Editorial

Marcelo ‘executou’ a ministra da Coesão

Marcelo Rebelo de Sousa proferiu uma crítica pública a uma ministra quase sem paralelo nestes anos de presidência por causa do PRR. Mas errou no alvo. Terá sido um erro deliberado?

Verdadeiramente super-infeliz para si será o dia em que eu descubra que a taxa de execução dos fundos europeus não é aquela que deve ser. Nesse caso eu não lhe perdoo. Não lhe perdoo. E há milhares de testemunhas daquilo que estou a dizer hoje. Eu espero que esse dia nunca chegue mas estarei atento para o caso de chegar“. A ameaça é de Marcelo Rebelo de Sousa, a partir de um púlpito numa cerimónia de inauguração dos paços do concelho da Trofa, dirigida a Ana Abrunhosa, a ministra da Coesão, sentada na primeira fila. A violência política desta afirmação, quase sem exemplo do Presidente da República (já lá vamos), mais parece a de um ‘paizinho’ que dá um ‘ralhete’ a uma filha à frente dos convidados que recebeu para o jantar.

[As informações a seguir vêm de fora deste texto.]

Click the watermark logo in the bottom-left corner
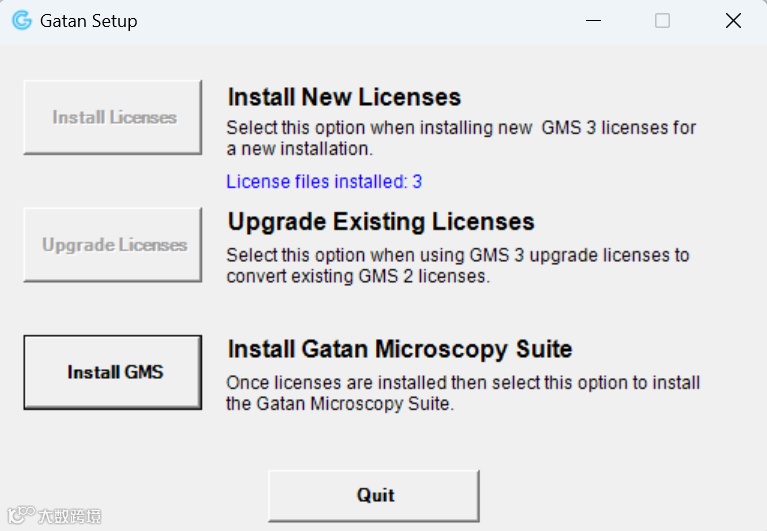Screen dimensions: 767x531 tap(18, 516)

O Presidente da República tem o dever de funcionar como contra-peso do Governo, especialmente quando se trata de um com apoio parlamentar de maioria absoluta, e mais ainda quando se trata do PS. Mas isso foi o que Marcelo não fez durante sete anos, com honrosas exceções. Foi Marcelo, por exemplo, a forçar a demissão de uma ministra, Constança Urbano de Sousa, com um discurso público que, revisitado, foi menos agressivo, e menos pessoal, do que este, dirigido a Ana Abrunhosa. Tentou depois o mesmo com Eduardo Cabrita, mas sem sucesso. Mas quantas vezes Marcelo promulgou diplomas do Governo e do PS que não deveriam ter passado, por exemplo as 35 horas na Função Pública. E alguém já o ouviu falar do caso Miguel Alves, o secretário de Estado Adjunto de Costa que é arguido em dois processos e antecipou 300 mil euros de dinheiros públicos a um empresário amigo quando era presidente da Câmara de Caminha?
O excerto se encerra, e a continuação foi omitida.